Some good election coverage of school referendum ballot questions from Eric Weddle & Kristen Adair at WFYI and from Aleksandra Appleton at Chalkbeat Indiana. West Lafayette’s referendum was up for renewal for the third time (first passed in 2010 and renewed in 2017) and passed handily with 80.46% in favor (2009 “yes” versus 488 “no.”) This is down from a gaudy 94.27% in 2017 (2,105 “yes” versus 128 “no”), but that’s not really a fair comparison. The 2017 campaign was a special election where that was the only item on the ballot. The pro-referendum PAC (which I helped) put a lot of effort going door-to-door and making sure people in support got to the polls. This year, the question appeared along side municipal races and the pro-referendum PAC took a more low key approach. As I said in 2017, the need to renew the referendum is a waste of time and effort – it’s make-work by the state. In West Lafayette, there was no appetite to eliminate the current tax rate. The burden is reasonable and the results of that funding have been very good. However, the process is incredibly stressful for school personnel, and it is not conducive to long term planning. In my mind, a better approach would be to leave the rate intact until someone gathered enough signatures to put the question on the ballot. If the community is happy, why go through this process?
On the flip side, of the four referendums that failed last night, three of them were in Lake County: Hammond, Lake Central, and Whiting. (The fourth was a school safety referendum for Bluffton Harrison in Wells County. (Technically, it was four out of the five that failed were in Lake County. Hammond had both a construction referendum and an operating referendum fail.) Correlation is not causation, but as it happens, Lake County is one of the pilot counties in this year’s legislation that requires referendum money to be shared with area charter schools. If the referendums had passed, Hammond would have been the only one required to share because Lake Central and Whiting had their question approved in May before the legislation went into effect. But it’s hard telling how aware the public was of any of these distinctions. Both the operating and construction questions in Hammond went down hard – 24%/76% for the construction question and 21%/79% for the operating question. Lake Central was a squeaker with 49.7% in favor and 50.3% opposed.

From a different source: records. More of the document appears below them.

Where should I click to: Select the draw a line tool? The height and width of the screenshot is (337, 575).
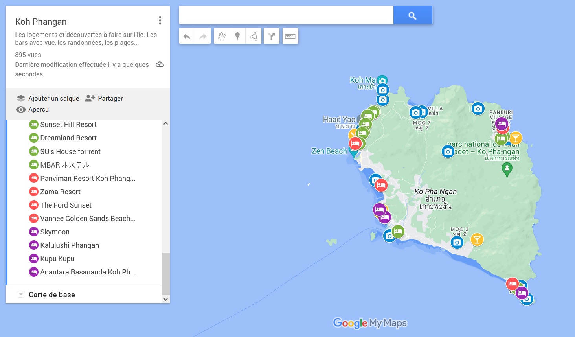click(x=253, y=36)
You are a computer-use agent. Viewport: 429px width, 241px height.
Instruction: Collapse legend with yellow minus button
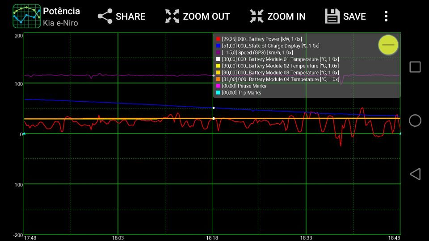pyautogui.click(x=388, y=45)
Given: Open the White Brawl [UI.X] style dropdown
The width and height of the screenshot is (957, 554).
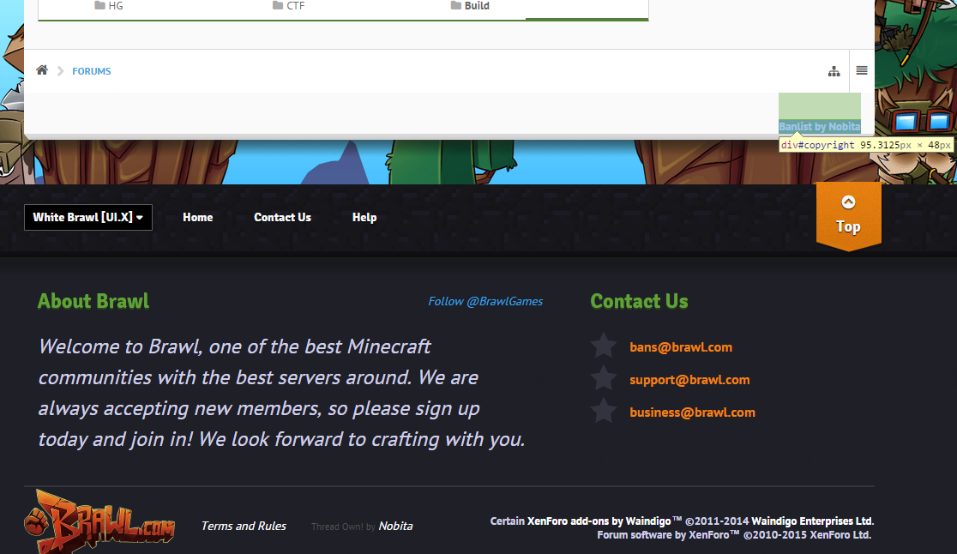Looking at the screenshot, I should (x=88, y=217).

Carmel Clay, Hamilton Southeastern, Monroe County, Northeast Dubois, Sheridan, and Fort Wayne were also successful.
I think these school funding questions for localities can turn into virtuous cycles and into death spirals. In West Lafayette, people are willing to fund the schools because they’re good and the schools are good because people are willing to fund them. In other places, the opposite dynamic can take hold: people don’t want to fund the schools because they are bad and the schools are bad because people don’t want to fund them.